Task statement: Search the material for "computer" and show all lines that contain it.

▼

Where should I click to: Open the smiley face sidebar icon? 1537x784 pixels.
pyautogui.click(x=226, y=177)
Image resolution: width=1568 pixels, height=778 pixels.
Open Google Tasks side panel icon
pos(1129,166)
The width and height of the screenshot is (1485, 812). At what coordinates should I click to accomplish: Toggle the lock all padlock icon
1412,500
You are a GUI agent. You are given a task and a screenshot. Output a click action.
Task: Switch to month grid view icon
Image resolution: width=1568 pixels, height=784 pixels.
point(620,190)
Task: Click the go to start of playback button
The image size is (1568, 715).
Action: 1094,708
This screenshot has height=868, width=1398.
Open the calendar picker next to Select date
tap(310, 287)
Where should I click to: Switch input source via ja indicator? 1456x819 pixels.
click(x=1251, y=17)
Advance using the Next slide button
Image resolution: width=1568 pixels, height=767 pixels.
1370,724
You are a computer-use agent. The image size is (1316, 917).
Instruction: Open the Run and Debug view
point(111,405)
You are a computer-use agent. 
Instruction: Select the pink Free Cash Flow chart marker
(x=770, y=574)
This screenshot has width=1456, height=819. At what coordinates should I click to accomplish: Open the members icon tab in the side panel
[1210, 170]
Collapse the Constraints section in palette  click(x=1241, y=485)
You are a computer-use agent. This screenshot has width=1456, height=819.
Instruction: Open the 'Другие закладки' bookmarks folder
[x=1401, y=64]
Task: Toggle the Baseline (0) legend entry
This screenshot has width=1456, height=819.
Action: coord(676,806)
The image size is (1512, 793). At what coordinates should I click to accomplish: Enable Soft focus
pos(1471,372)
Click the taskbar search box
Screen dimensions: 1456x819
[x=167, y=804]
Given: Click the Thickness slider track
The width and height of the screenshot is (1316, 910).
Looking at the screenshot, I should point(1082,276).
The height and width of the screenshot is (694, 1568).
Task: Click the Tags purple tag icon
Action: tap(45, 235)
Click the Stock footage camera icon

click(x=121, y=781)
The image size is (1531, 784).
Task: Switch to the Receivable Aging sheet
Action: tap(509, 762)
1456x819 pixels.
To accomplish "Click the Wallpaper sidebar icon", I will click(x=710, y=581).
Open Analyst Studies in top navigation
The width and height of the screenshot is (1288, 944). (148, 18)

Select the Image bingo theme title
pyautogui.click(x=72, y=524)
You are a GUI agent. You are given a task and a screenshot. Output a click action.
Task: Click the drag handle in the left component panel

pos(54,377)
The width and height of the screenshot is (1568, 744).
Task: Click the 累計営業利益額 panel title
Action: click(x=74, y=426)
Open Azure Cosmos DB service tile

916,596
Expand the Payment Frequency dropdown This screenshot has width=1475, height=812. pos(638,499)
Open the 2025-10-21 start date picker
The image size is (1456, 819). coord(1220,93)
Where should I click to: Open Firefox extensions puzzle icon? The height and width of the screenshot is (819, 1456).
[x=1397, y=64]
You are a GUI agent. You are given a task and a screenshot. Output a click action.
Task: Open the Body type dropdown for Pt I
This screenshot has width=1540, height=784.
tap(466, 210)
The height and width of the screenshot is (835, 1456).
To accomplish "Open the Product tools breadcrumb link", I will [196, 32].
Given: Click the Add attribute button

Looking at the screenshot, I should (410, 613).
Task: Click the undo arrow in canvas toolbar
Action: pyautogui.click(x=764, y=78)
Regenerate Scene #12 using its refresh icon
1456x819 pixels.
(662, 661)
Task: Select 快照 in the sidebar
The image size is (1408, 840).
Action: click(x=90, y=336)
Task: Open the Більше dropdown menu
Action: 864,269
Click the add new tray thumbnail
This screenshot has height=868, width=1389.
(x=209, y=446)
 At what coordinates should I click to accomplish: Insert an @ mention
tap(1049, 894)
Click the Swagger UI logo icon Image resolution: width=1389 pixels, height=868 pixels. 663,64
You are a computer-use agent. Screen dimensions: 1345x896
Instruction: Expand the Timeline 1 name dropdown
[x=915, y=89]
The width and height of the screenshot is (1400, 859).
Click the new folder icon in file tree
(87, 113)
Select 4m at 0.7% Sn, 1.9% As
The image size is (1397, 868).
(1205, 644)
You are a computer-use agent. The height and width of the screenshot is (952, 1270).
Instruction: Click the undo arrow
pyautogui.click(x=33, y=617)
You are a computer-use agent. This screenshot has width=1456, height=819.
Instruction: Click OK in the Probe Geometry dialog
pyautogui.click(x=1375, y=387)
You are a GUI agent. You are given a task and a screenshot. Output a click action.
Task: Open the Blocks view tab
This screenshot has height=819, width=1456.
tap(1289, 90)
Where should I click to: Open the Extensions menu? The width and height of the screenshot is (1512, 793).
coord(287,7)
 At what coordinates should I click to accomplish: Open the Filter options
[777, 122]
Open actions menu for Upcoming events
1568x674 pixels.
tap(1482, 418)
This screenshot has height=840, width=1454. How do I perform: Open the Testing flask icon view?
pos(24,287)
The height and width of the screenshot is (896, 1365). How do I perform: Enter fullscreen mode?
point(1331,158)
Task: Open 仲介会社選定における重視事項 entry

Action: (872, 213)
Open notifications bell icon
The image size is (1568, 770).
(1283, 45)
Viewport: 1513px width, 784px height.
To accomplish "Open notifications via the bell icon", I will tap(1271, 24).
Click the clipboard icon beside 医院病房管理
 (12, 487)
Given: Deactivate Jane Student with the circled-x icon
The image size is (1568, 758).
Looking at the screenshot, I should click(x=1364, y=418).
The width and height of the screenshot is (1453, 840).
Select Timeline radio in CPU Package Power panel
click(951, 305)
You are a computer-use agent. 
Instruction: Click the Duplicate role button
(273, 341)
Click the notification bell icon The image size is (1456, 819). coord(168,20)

▲

Your response:
You are a computer-use agent. The image size is (1316, 917).
You are a computer-use agent. 
You are a computer-use agent. This screenshot has width=1456, height=819.
You are a computer-use agent. Screen dimensions: 1345x896
You are a computer-use agent. The height and width of the screenshot is (952, 1270).
You are a computer-use agent. This screenshot has width=1456, height=819.
You are a computer-use agent. 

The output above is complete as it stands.